Embora considere o projeto ainda em estágio inicial, Torres avalia que o armazenamento de energia será uma atividade cada vez mais presente na economia brasileira. “Guardar energia para utilizá-la posteriormente já é uma realidade em vários países. Isso vai acontecer também no Rio Grande do Norte”, prevê. Na avaliação do dirigente, a consolidação dessa cadeia produtiva dependerá da criação de tecnologia nacional capaz de reduzir a dependência de patentes estrangeiras e estimular novos investimentos.

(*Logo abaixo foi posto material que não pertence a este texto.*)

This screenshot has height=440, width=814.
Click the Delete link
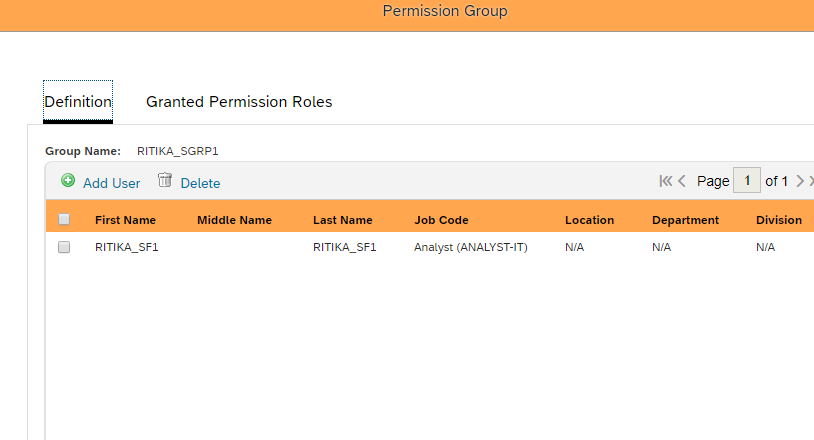[x=200, y=183]
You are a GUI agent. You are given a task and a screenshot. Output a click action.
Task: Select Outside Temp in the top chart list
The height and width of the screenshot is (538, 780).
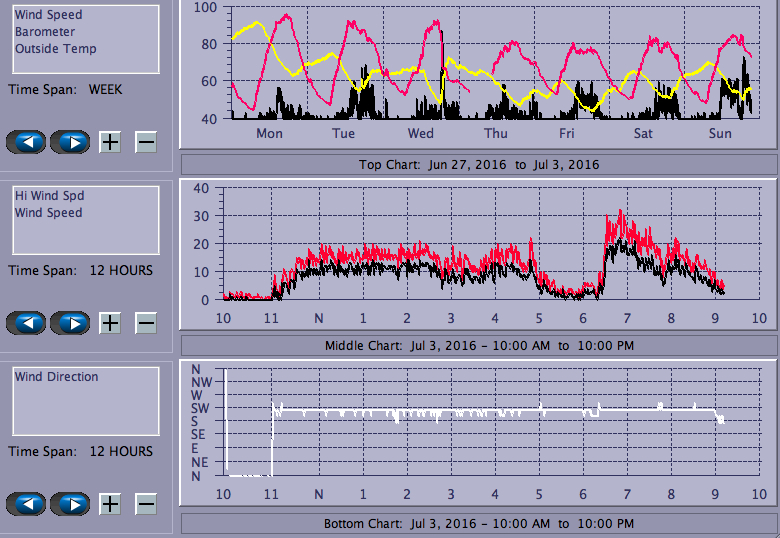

Ao mesmo tempo, ele acompanha as discussões sobre a atualização da legislação ambiental estadual, atualmente em análise na Assembleia Legislativa. Para o setor produtivo, a revisão das normas poderá influenciar diretamente a atração de novos empreendimentos industriais, incluindo projetos ligados ao armazenamento de energia e à instalação de data centers. Enquanto essas oportunidades ainda estão em construção, a prioridade continua sendo recuperar o acesso ao mercado norte-americano. O setor trabalha em conjunto com a Confederação Nacional da Indústria (CNI), Fiern e governos estadual e federal para incluir o sal entre os produtos que poderão ser isentos das tarifas impostas pelos Estados Unidos. Segundo Airton Torres, outros segmentos potiguares já obtiveram esse reconhecimento. “Nós estávamos nessa situação junto com o setor do pescado. Agora eles conseguiram entrar na lista das isenções. Temos esperança de que o esforço conjunto também permita incluir o sal”, espera Torres. Para o dirigente, a indústria salineira atravessa um momento de transição. Enquanto busca recuperar um mercado responsável por quase metade das exportações do produto, o setor começa a olhar para uma atividade de maior valor agregado, capaz de reduzir a dependência exclusiva da produção tradicional e inserir o Rio Grande do Norte em uma cadeia industrial ligada à transição energética.